In summary, the PBS Evolution series distorts the scientific evidence, omits scientific objections to Darwin's theory, mischaracterizes scientific critics of Darwinism, promotes a biased view of religion, and takes a partisan position in a controversial political debate. By doing this, PBS has forsaken objectivity, violated journalistic ethics, and betrayed the public trust. It is for these reasons that we have prepared Getting the Facts Straight: A Viewer's Guide to PBS's "Evolution."

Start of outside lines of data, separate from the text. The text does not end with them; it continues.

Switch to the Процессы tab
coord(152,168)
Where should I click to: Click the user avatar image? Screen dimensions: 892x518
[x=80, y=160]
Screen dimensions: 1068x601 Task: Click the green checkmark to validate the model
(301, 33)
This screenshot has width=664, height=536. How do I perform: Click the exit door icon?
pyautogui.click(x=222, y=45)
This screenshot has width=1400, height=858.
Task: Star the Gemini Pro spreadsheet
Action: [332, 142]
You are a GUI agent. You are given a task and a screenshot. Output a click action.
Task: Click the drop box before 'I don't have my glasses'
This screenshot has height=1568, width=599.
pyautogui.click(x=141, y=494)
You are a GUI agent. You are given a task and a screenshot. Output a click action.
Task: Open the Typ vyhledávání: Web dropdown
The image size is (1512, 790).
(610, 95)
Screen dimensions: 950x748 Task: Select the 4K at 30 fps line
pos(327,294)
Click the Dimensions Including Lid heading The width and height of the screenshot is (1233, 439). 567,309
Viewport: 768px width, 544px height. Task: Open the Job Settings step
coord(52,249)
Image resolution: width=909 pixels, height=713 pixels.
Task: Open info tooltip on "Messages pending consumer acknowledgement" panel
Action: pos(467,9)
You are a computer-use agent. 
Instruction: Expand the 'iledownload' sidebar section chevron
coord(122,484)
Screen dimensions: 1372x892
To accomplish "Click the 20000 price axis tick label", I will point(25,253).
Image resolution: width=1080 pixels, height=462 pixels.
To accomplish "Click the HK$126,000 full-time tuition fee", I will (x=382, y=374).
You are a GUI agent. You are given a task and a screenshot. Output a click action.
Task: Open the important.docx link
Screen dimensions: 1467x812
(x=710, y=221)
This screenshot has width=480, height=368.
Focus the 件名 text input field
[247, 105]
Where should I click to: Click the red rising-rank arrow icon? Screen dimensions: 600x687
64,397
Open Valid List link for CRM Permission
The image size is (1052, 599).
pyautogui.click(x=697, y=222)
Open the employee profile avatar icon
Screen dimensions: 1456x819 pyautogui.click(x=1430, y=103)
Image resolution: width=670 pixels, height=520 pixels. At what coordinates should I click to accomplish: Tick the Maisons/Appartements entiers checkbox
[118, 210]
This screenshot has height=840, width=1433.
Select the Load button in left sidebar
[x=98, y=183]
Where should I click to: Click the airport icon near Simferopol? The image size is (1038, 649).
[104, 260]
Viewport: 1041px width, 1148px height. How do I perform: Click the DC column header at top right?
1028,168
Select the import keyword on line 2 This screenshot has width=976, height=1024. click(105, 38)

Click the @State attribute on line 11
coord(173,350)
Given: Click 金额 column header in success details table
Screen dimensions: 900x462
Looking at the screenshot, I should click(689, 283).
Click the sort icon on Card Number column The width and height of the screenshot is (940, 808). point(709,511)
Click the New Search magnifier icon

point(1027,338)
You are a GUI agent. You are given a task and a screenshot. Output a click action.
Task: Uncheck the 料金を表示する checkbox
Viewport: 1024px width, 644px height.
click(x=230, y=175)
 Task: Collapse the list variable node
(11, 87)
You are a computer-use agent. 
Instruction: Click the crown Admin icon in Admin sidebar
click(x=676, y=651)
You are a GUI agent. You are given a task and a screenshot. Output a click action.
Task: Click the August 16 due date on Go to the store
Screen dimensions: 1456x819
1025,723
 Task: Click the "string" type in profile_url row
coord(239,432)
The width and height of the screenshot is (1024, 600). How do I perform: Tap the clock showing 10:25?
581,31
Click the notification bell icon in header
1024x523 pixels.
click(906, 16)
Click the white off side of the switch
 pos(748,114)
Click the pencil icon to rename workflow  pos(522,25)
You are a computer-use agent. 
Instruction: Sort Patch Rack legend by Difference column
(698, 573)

Note: Quotations from the producers about their goals are taken from "The Evolution Controversy: Use It Or Lose It"--a document prepared by Evolution Project/WGBH Boston and distributed to PBS affiliates on June 15, 2001. The document concludes by suggesting that "any further questions" should be directed to WGBH at http://www.wgbh.org/. The quotation from Peter Bowler is from his book Evolution: The History of an Idea (Berkeley: University of California Press, 1989). Quotations from Henry Gee are from his book, In Search of Deep Time (New York: The Free Press, 1999). Quotations from Jerry Coyne are from his book review, "Of Vice and Men," from The New Republic (April 3, 2000).